*Exercise set*
1/ Answer these questions from the text on large language models in empirical software engineering research, one line each:
(a) When was ChatGPT released?
(b) Which property inherent to the models does the text list as a cause of variability in LLM performance, alongside training data, model architecture, and evaluation metrics?
(c) What kind of guidelines does the text say do not yet exist?
2/ Write the next part of the text on large language models in empirical software engineering research, starting after its final sentence.

*Supplied text*
▽

Motivation and Scope
Motivation
In the short period since the release of ChatGPT in November 2022, large language models (LLMs) have changed the software engineering research landscape. While there are numerous opportunities to use LLMs for supporting research or software engineering tasks, solid science needs rigorous empirical evaluations. Such evaluations might explore the effectiveness, performance, and robustness of LLMs in different contexts, such as improving code quality, reducing development time, or supporting software documentation. However, it is often unclear how valid and reproducible results can be achieved with empirical studies involving LLMs - or what effect their usage has on the validity of empirical results. This uncertainty poses significant challenges for researchers aiming to draw reliable conclusions from empirical studies.
One of the primary risks in creating unreproducible results stems from the variability in LLM performance due to differences in training data, model architecture, evaluation metrics, and the inherent non-determinism that those models possess. For example, slight changes in the training dataset or the hyperparameters can lead to significantly different outcomes, making it difficult to replicate studies. Additionally, the lack of standardized benchmarks and evaluation protocols further complicates the reproducibility of results. These issues highlight the need for clear guidelines and best practices to ensure that empirical studies with LLMs yield valid and reproducible results.
There has been extensive work developing guidelines for conducting and reporting specific types of empirical studies such as controlled experiments (e.g., Experimentation in Software Engineering) or Guide to Advanced Empirical Software Engineering) or their replications (e.g., A Procedure and Guidelines for Analyzing Groups of Software Engineering Replications). We believe that LLMs have specific intrinsic characteristics that require specific guidelines for researchers to achieve an acceptable level of reproducibility. However, so far, there are no specific guidelines for conducting and assessing studies involving LLMs in software engineering research.

△

*Material provided*
▽

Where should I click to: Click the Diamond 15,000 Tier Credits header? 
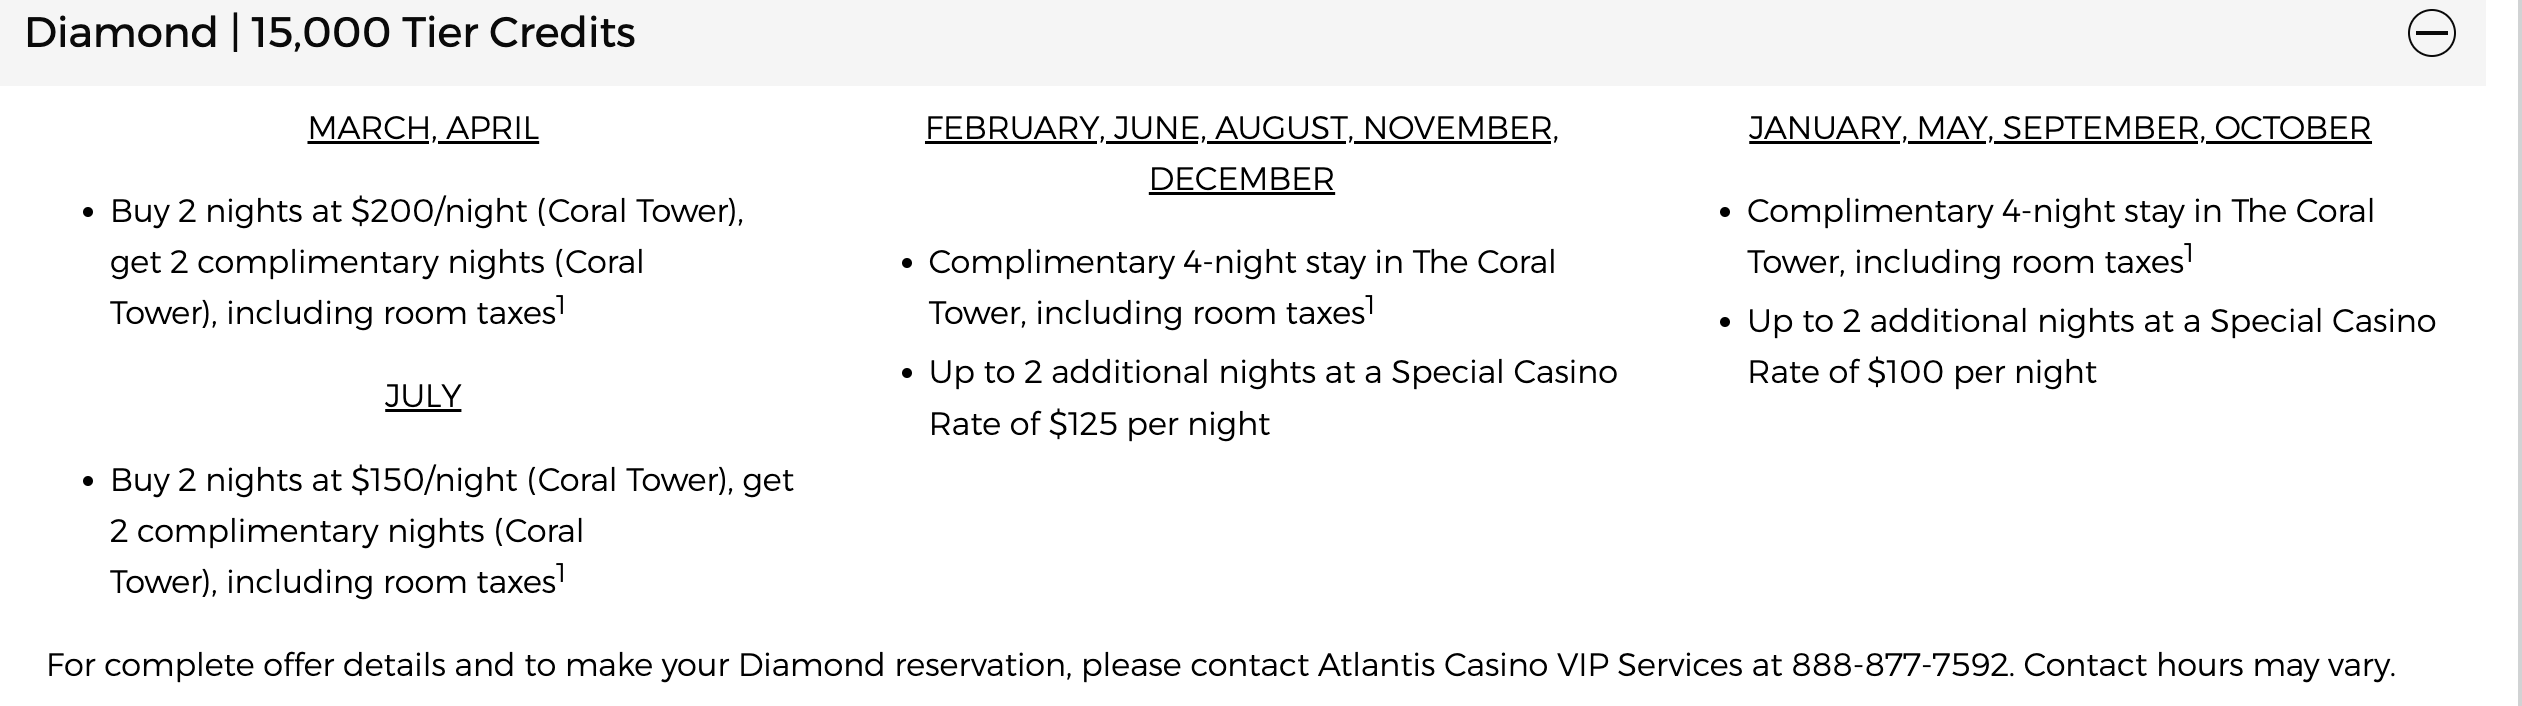pyautogui.click(x=330, y=33)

△

*Answers by item*
1/
(a) November 2022.
(b) Non-determinism.
(c) Specific guidelines for conducting and assessing studies involving LLMs in software engineering research.

2/
For example, even if we know the specific version of an LLM used for an empirical study, the reported performance for the studied tasks can change over time, especially for commercial models that evolve beyond version identifiers. Moreover, commercial providers do not guarantee the availability of old versions indefinitely. Besides versions, LLMs’ performance widely varies depending on configured parameters such as temperature. Therefore, not reporting the parameter settings impacts the reproducibility of the research. Even for open models such as Llama, we do not know how they were fine-tuned for specific tasks and what the exact training data was. For example, when evaluating LLMs’ performance for certain programming tasks, it would be relevant to know whether the solution to a certain problem was part of the training data or not.
Scope
Given the exponential growth in LLM usage across all research domains, it is useful to clarify the scope of study types to which these guidelines apply. First, as mentioned in the study types, we currently focus on large language models, that is, on natural language processing, and not on multimodal foundation models in general. Second, LLMs are already widely used to support several aspects of the overall research process – from fairly simple tasks such as proof-reading, spell-checking, text translation though to more significant activities such as data coding and synthesis of literature reviews. Simpler activities that are closely related to authorship as, for instance, documented in the ACM Policy on Authorship are research-topic agnostic. At best, researchers might be asked at the time of paper submission to clarify the role played by LLMs in paper preparation. It is clear that many of the guidelines suggested here are more specific than such research-agnostic LLM usage. The scope of our guidelines focuses on LLM usage that is more research-centric, specifically in the context of software engineering. However, in any domain where LLM usage is central aspect of the actual research topic itself, the guidelines would be a good starting point.